What the task asks
Look through the records below for the line with "Reserved. (708, 2011)". Return that line and each one after it up to and including the line with "<< (1117, 488)", exactly.

Source material
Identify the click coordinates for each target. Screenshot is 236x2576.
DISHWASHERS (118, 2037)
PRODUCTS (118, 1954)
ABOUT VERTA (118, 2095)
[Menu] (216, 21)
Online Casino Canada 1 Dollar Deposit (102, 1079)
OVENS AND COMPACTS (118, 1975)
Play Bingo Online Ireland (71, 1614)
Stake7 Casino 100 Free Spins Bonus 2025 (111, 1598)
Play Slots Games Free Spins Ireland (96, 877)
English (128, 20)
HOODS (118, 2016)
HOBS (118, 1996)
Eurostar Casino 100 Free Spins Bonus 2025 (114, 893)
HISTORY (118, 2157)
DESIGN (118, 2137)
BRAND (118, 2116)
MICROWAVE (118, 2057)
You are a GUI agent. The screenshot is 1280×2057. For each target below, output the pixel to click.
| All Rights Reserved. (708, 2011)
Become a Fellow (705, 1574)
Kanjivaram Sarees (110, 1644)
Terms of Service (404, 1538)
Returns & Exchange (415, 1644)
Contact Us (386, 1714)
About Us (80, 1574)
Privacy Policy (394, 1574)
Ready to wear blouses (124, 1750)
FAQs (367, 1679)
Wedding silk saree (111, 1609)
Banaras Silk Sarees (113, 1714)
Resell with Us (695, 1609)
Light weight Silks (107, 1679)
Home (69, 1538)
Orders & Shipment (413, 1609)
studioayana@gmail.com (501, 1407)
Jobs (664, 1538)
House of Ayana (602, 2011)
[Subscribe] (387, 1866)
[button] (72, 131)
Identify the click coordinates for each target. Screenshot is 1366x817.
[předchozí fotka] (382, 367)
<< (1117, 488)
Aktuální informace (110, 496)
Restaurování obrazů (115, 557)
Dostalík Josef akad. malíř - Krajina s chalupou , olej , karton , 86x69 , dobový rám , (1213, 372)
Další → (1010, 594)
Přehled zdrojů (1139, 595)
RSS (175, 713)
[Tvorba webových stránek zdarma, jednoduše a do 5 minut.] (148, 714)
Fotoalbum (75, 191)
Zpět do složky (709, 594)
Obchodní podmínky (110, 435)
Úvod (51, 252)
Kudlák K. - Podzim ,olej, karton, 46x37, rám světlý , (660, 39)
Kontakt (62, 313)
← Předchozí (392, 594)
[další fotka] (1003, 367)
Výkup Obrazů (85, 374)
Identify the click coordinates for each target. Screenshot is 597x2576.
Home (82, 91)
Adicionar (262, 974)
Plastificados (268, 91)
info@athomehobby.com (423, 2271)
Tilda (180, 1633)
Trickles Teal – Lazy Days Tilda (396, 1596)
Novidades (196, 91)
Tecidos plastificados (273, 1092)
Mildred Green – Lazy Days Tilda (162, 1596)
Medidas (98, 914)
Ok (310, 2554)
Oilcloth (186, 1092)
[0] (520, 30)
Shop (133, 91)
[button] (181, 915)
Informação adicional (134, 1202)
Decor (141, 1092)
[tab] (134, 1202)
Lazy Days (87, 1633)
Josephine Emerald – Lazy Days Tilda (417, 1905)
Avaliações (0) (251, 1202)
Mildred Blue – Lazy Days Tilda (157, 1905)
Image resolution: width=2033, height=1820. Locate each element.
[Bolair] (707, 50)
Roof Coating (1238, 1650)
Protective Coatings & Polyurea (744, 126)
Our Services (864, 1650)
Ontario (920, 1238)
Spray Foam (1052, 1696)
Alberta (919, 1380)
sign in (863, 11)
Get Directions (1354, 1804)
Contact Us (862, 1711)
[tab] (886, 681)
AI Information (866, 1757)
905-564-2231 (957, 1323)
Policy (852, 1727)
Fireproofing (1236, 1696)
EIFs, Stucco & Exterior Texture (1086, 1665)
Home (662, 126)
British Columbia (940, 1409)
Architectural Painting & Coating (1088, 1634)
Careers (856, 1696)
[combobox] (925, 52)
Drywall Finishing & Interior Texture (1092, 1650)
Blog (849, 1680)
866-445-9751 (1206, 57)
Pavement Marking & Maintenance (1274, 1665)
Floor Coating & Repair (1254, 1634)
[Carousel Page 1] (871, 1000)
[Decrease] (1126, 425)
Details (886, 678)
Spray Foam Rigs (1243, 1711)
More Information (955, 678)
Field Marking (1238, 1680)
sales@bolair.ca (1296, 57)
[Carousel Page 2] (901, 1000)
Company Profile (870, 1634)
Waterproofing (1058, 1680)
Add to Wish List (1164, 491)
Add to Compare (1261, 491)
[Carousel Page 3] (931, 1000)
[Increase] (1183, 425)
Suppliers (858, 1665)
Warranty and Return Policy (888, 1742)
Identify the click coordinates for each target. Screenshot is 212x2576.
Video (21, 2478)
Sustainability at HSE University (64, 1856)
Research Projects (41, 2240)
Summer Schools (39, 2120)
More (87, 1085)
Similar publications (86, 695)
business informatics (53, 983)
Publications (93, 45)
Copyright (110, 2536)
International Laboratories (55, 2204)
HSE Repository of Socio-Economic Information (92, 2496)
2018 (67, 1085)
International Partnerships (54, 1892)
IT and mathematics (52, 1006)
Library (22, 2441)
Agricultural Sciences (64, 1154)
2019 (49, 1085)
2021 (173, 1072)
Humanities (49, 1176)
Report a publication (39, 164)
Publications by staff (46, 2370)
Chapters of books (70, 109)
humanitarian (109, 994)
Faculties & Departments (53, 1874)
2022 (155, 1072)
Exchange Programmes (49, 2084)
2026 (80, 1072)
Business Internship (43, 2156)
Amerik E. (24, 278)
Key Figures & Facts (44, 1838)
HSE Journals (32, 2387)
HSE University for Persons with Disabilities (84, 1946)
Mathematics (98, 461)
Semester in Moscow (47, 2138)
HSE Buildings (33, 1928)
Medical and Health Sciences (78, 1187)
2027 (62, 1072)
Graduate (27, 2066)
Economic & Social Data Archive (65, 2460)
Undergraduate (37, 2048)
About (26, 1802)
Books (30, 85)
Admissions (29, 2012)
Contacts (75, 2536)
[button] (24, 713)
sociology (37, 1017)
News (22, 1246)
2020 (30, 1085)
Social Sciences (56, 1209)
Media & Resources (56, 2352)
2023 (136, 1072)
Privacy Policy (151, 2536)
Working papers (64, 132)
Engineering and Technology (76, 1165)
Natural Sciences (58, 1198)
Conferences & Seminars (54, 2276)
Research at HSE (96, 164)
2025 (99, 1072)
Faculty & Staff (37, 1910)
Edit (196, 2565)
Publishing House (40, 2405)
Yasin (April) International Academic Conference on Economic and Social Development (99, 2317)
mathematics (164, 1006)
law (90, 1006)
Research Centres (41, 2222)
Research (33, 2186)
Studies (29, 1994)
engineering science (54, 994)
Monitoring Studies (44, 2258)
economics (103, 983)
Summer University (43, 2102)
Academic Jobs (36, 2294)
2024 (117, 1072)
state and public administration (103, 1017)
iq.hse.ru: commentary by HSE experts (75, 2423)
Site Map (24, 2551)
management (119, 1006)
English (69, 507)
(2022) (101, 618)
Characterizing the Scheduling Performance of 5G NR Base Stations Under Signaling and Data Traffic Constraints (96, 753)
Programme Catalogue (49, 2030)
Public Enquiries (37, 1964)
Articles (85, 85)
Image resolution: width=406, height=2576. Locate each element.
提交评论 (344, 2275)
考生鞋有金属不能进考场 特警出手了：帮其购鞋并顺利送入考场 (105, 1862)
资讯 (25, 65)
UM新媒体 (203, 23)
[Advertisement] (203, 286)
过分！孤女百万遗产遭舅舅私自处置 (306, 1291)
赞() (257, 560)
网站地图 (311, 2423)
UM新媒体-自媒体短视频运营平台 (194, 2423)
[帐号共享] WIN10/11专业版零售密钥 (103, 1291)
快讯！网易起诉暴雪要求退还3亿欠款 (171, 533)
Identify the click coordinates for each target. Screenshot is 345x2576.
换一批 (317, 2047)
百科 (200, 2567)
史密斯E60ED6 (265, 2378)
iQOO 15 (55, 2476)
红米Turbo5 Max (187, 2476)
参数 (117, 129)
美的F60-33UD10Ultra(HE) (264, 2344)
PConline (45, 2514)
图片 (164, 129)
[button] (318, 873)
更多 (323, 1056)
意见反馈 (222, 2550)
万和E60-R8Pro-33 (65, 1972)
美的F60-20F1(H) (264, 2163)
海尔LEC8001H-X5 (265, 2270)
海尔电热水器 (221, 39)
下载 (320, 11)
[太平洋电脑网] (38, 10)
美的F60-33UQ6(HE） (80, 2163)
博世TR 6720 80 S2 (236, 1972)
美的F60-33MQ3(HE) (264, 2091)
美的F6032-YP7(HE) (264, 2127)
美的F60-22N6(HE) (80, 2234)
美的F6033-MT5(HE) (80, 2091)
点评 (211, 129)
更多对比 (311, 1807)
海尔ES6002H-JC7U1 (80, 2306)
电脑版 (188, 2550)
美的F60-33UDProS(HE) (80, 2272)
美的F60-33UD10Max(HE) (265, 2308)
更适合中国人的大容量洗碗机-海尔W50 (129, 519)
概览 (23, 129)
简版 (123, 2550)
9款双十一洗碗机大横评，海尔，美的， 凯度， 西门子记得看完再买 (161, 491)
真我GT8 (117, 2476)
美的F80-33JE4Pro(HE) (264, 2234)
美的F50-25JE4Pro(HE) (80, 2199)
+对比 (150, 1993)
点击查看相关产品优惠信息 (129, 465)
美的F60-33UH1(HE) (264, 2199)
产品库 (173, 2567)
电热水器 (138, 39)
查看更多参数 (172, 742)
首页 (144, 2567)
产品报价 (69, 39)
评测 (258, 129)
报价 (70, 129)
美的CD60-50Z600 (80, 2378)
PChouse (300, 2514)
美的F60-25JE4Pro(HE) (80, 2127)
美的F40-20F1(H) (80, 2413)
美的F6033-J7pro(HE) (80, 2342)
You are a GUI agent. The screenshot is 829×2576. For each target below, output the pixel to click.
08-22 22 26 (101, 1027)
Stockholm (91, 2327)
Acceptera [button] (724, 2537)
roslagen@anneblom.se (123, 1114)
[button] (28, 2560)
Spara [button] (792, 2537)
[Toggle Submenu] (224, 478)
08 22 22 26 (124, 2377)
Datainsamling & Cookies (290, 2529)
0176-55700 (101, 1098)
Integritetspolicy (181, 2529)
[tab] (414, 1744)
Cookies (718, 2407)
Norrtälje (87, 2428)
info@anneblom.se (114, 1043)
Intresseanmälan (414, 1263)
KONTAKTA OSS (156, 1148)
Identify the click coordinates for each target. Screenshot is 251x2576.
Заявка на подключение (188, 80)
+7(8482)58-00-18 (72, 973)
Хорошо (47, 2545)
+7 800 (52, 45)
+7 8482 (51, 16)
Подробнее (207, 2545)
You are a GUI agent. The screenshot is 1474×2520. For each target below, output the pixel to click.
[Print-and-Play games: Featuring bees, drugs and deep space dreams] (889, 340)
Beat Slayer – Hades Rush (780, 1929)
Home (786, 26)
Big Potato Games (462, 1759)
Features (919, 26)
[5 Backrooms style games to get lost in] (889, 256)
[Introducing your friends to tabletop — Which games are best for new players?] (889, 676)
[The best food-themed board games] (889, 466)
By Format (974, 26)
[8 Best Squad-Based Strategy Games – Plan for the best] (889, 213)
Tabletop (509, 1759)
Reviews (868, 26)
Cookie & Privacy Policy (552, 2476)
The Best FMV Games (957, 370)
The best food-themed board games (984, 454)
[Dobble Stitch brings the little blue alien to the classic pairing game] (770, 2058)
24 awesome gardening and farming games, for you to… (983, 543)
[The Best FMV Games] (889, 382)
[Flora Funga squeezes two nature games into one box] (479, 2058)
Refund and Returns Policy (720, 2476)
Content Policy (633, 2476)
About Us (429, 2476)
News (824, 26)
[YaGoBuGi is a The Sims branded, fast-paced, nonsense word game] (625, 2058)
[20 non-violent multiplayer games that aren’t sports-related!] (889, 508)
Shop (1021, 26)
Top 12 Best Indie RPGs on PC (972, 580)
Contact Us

Answer to the exercise
| All Rights Reserved. (708, 2011)
Become a Fellow (705, 1574)
Kanjivaram Sarees (110, 1644)
Terms of Service (404, 1538)
Returns & Exchange (415, 1644)
Contact Us (386, 1714)
About Us (80, 1574)
Privacy Policy (394, 1574)
Ready to wear blouses (124, 1750)
FAQs (367, 1679)
Wedding silk saree (111, 1609)
Banaras Silk Sarees (113, 1714)
Resell with Us (695, 1609)
Light weight Silks (107, 1679)
Home (69, 1538)
Orders & Shipment (413, 1609)
studioayana@gmail.com (501, 1407)
Jobs (664, 1538)
House of Ayana (602, 2011)
[Subscribe] (387, 1866)
[button] (72, 131)
Identify the click coordinates for each target. Screenshot is 1366x817.
[předchozí fotka] (382, 367)
<< (1117, 488)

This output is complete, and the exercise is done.